In case you missed it, Star Trek turned 50 years old today.
As a child of the Space Race, I was certainly not alone in expecting that humanity would be well into space by now. Indeed, boldly going where no one has gone before. Budgets got cut, slashed and just plain mutilated; bringing those dreams to a crashing halt.
I have been a fan of Star Trek since the show’s first run in prime time on NBC. I had one of the first Star Trek lunch boxes, the metal version of the lunch pail, carried by so many. Proudly, I have always considered myself a “Trekker”. Not a “Trekkie”. For a variety of reasons, most having to do less with hero worship and more with the possibilities that lay out among the stars.
My first Star Trek convention was the Red Hour Festival at Lincoln High School in San Francisco in 1975. My first convention as volunteer was over the Presidents Day weekend in 1977; where among other things I met good friends and the woman who would eventually become my wife.
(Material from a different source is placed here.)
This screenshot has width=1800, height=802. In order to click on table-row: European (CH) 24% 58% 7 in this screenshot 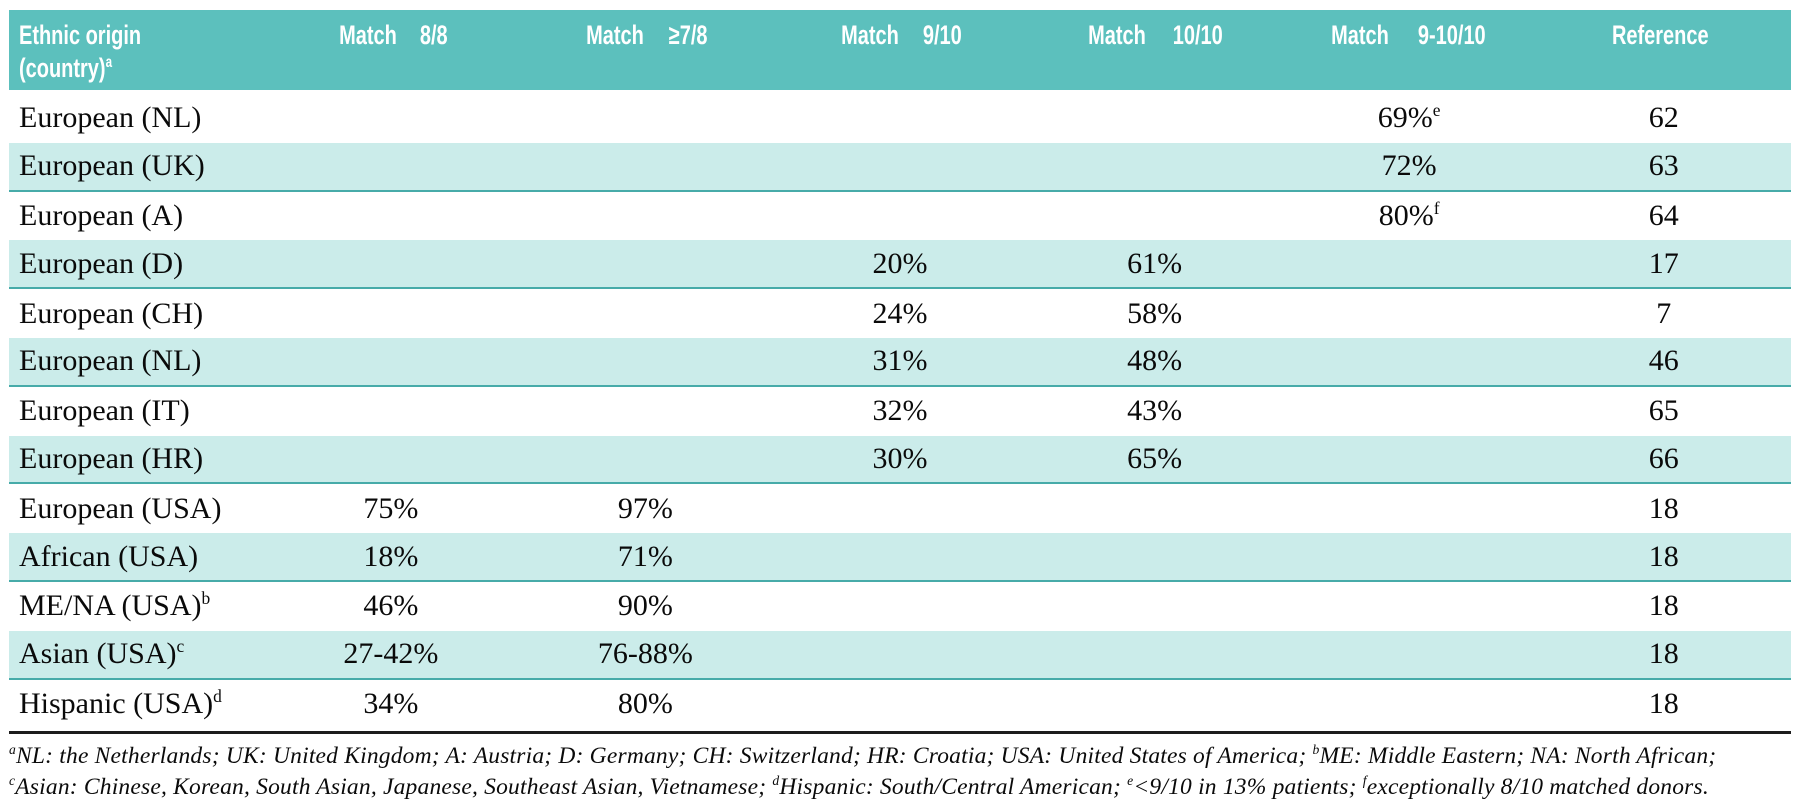, I will do `click(900, 314)`.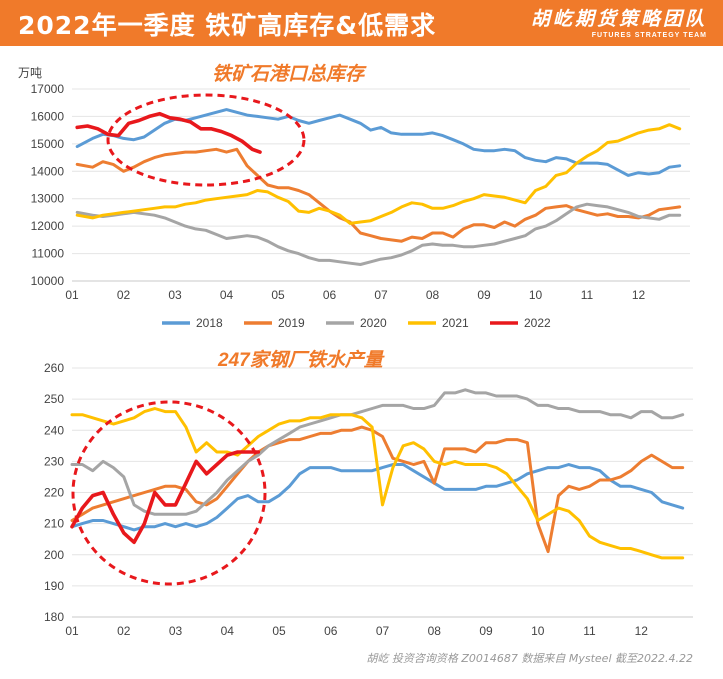 The height and width of the screenshot is (679, 723). What do you see at coordinates (378, 234) in the screenshot?
I see `series-line-2020` at bounding box center [378, 234].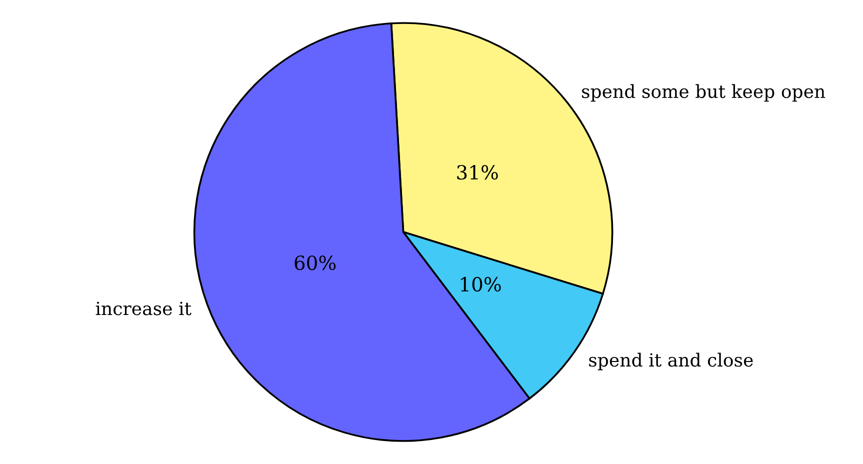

That led to involvement with the crew of a stage illusion based on Star Trek’s “Transporter”. And oddly enough, a DVD on those early cons, manages to show me on film at a number of them.
Yes, I have costumes, a few props and my share of other “Trek” collectibles. I have been a fan of the movies and television shows that came after the original. The view above, of a fine large scale model of the motion picture version of the U.S.S. Enterprise, was from a visit to Star Trek: The Experience in Las Vegas, when a good friend from those convention days joined the retail side of things there.
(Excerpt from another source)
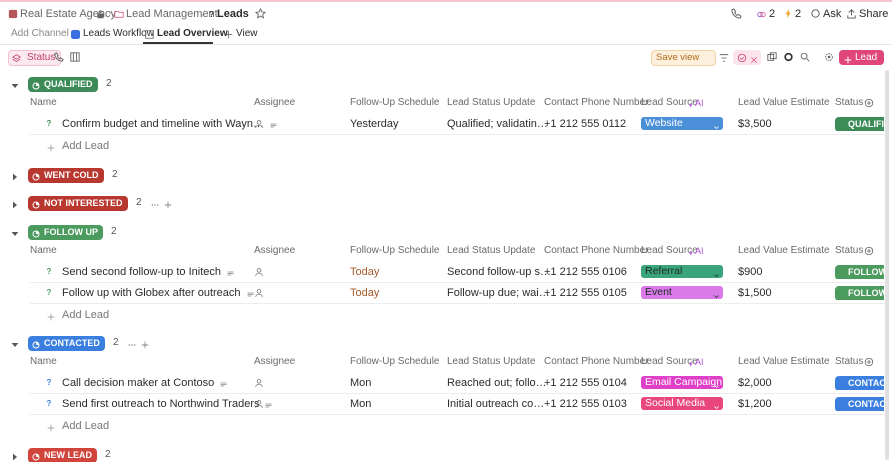 This screenshot has width=892, height=462. I want to click on group-badge: QUALIFIED, so click(63, 84).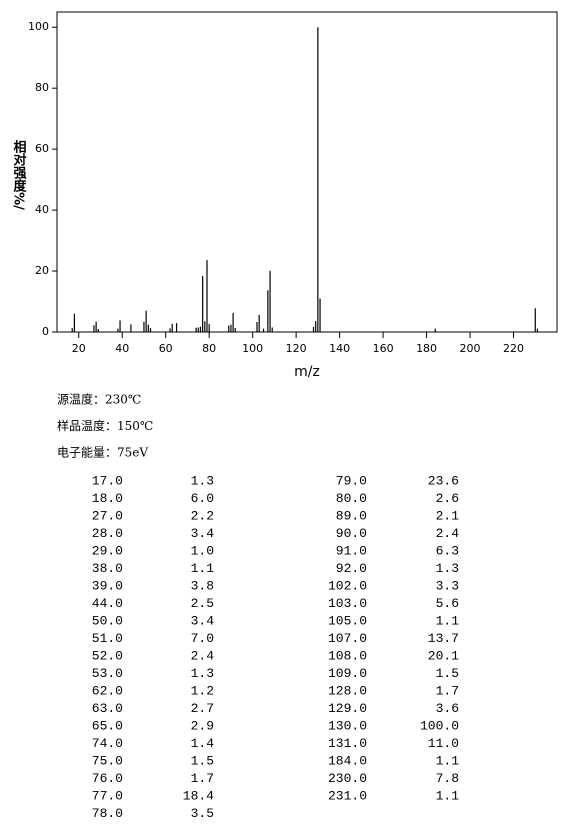 The height and width of the screenshot is (827, 570). Describe the element at coordinates (203, 744) in the screenshot. I see `table-intensity: 1.4` at that location.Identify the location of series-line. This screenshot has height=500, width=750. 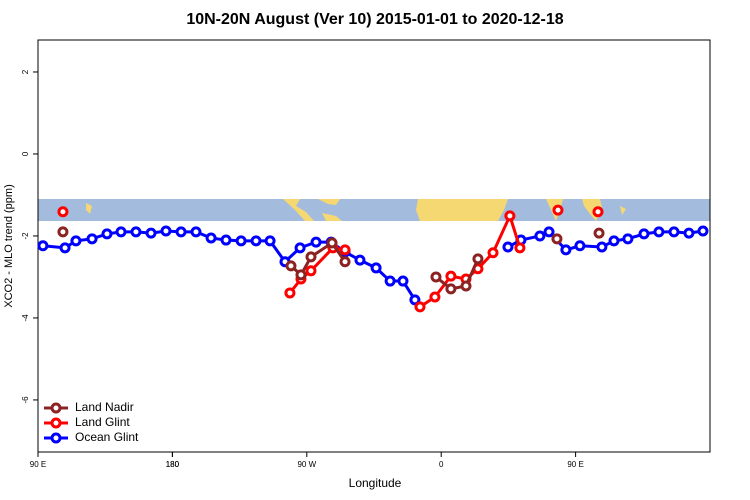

Looking back over the years, “Star Trek” has always been about hope. Hope for a better future for us all. When you look back to the 60’s when the show aired, things were looking pretty bleak as the future loomed. The Cold War could turn hot with nuclear weapons exchanged with the Soviets at any time. Pollution of the planet was growing and there were a lot of problems yet to be taken on as challenges. Even just the simple question of “How do we all get along peacefully?” was an unanswered one that loomed larger all the time.
Even though this television show only ran three seasons on NBC, the message of a better world for us all was something that resonated with the audience. When syndication brought reruns to local markets, that message spread. If we could manage not to kill ourselves on a global scale, we might just get things better, if not closer to what we saw on our televisions.
All these years later, “Star Trek” continues to be about hope. We still have a long way to go as a planet, but thanks to messages like this one, we are much closer today than we were back then.